Faz-se aqui a resenha de uma palestra sua proferida por Umberto Eco na Biblioteca de Alexandria, no Egito. Umberto Eco é autor de numerosos livros, entre eles O Nome da Rosa, famoso clássico levado às telas tendo a participação de Sean Conorey.
Eco inicia seu discurso falando sobre os três tipos de memória: a orgânica, a mineral e a vegetal. Esta última é representada pelos livros impressos, sendo que as bibliotecas são o templo dessa memória. Colocando o espaço da biblioteca como que uma imitação da mente de Deus, que tudo sabe, Eco rebate a ideia de “morte dos livros” e das bibliotecas como museus.

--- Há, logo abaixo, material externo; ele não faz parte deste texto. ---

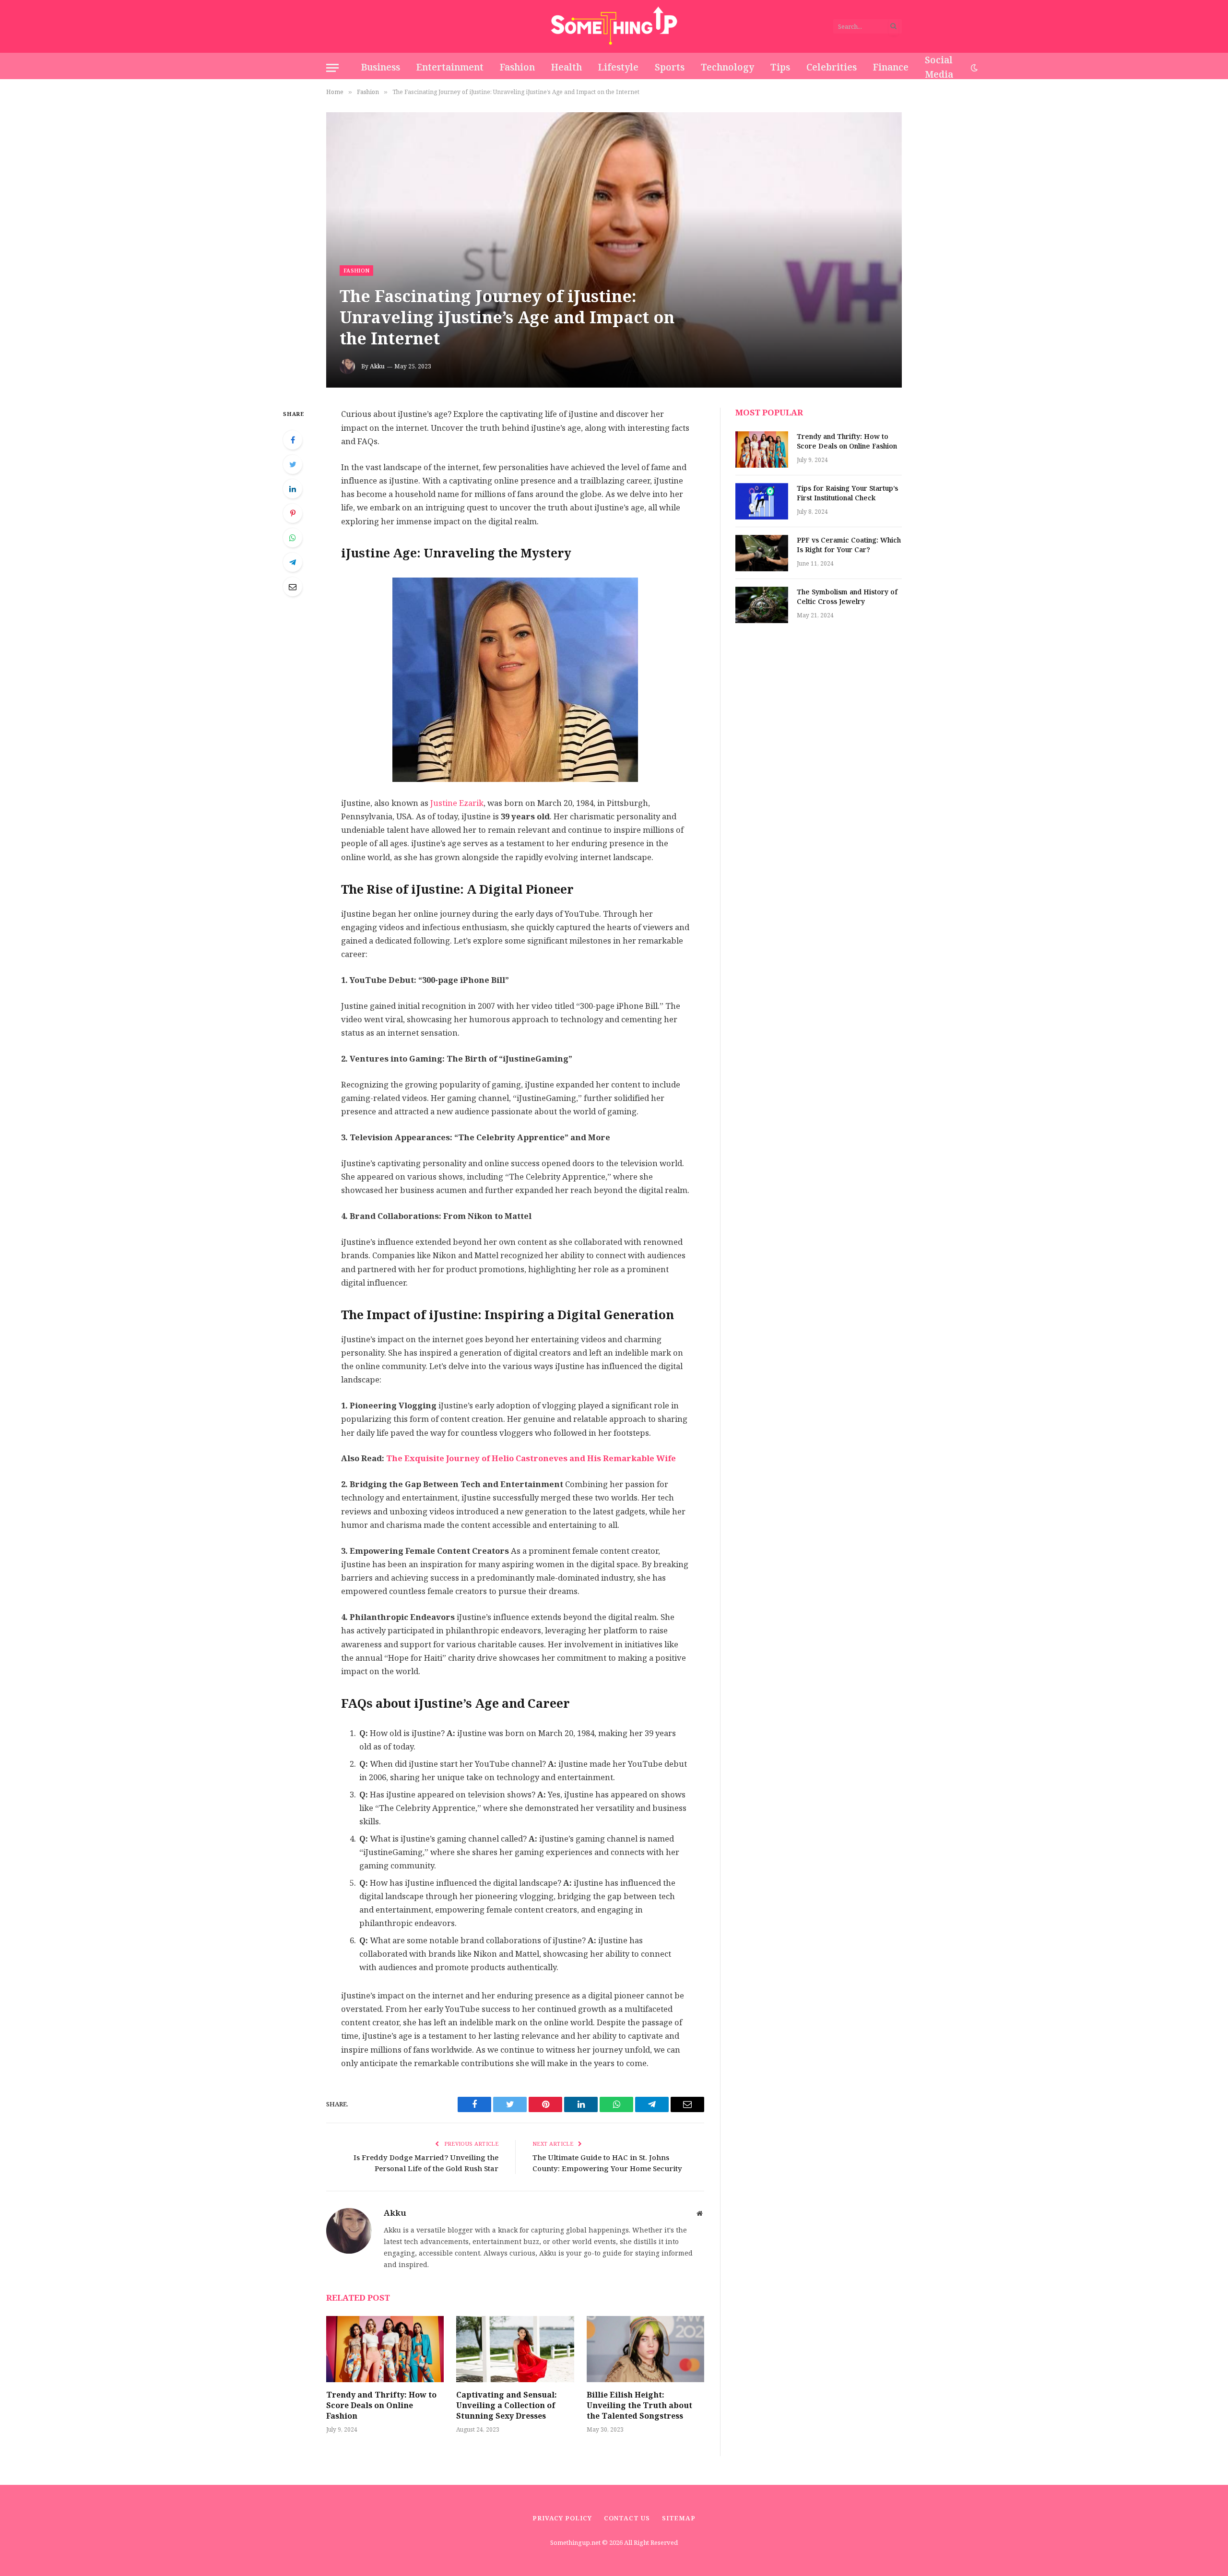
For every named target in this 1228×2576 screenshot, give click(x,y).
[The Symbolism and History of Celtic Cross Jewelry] (761, 605)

Questionado sobre a possibilidade da extinção dos livros impressos devido à expansão da Internet, o autor não vê perigo. Segundo ele, o medo de a escrita acabar com a memória remonta a Platão, mas não se confirmou na prática: para se trabalhar com os livros é necessária a memória, sendo uma forma de avivá-la. Os livros provocam outros pensamentos e não os substitui. Do mesmo modo, hoje há o medo de que o computador suplante os livros, mas isso igualmente se verificará como falso.
A Internet, contudo, se apresenta não como uma ferramenta linear de leitura, mas como uma “galáxia” na qual os textos se conectam de forma multidimensional. O universo hipertextual oferece múltiplas opções de leitura interligada. Há livros de leitura “corrida” e livros de consulta, sendo que a Internet é uma combinação de ambos, de modo que as facilidades que oferece nos permitem economizar tempo e esforço. Manuais e enciclopédias impressos devem ficar obsoletos, de acordo com Eco, isso devido às facilidades da Internet e do CD-Rom.
Os livros de leitura, porém, não desaparecerão, sobretudo quando se precisa ler com cuidado e refletir sobre os conteúdos. Para Eco, se por um lado os computadores proporcionam uma nova forma de letramento, por outro, não satisfazem a todas as necessidades do intelecto humano. Além disso, os livros têm durabilidade e resistência física maior e mais baixo custo.
Segundo Eco, as novas invenções não necessariamente eliminam as antigas, de modo que mesmo que as livrarias deixem de existir, os livros impressos continuarão. Nem o livro eletrônico será capaz de eliminar o impresso, mas talvez melhorá-lo.
Outro ponto abordado pelo autor é a finitude real do livro e a infinitude virtual do hipertexto e seu papel na interpretação: limitados pelo sistema lingüístico e físico, são ilimitados dentro das possibilidades proporcionadas pela múltipla conexão em rede e pela variegada possibilidade de interpretação que o meio oferece. O texto em si é finito, pois reduz as possibilidades infinitas do sistema lingüístico a um mundo fechado. Se por um lado as interpretações possíveis são muitas, elas não vão ao infinito, nem extrapolam os limites da plausibilidade.
A hipertextualidade também possibilita a interatividade e, talvez, nisto esteja a possibilidade da transformação do texto em algo dinâmico, fora dos limites físicos. Mas aí reside o problema da autoria: quem é o autor de um texto construído por milhares de “anônimos”? Isso, contudo não é novo: para Eco, o item improviso (intimamente ligado ao contexto) não foi motivo, por exemplo, para o fim do teatro nos tempos da Commedia dell’arte, ou uma apresentação de jazz. Em suma, para o autor, a autoria também não está condenada ao desaparecimento, mas, antes, haverá a convivência d liberdade hipertextual com a limitação do texto fechado. O texto fechado é o suporte da instrução e permite que o leitor aceda à sabedoria. Nas palavras de Eco: “sua lição repressiva é indispensável para alcançarmos uma condição mais elevada de liberdade intelectual e moral”.


Benedito Fernando Pereira
Licenciado em Letras (Univás), Bacharel em Filosofia (FACAPA), graduando em História (Univás) e pós-graduando em Ensino de Filosofia (FACAPA).

REFERÊNCIA BIBLIOGRÁFICA

ECO, Umberto. Muito além da Internet. Folha de São Paulo. Caderno Mais. p. 4-10, 14 de dezembro de 2003.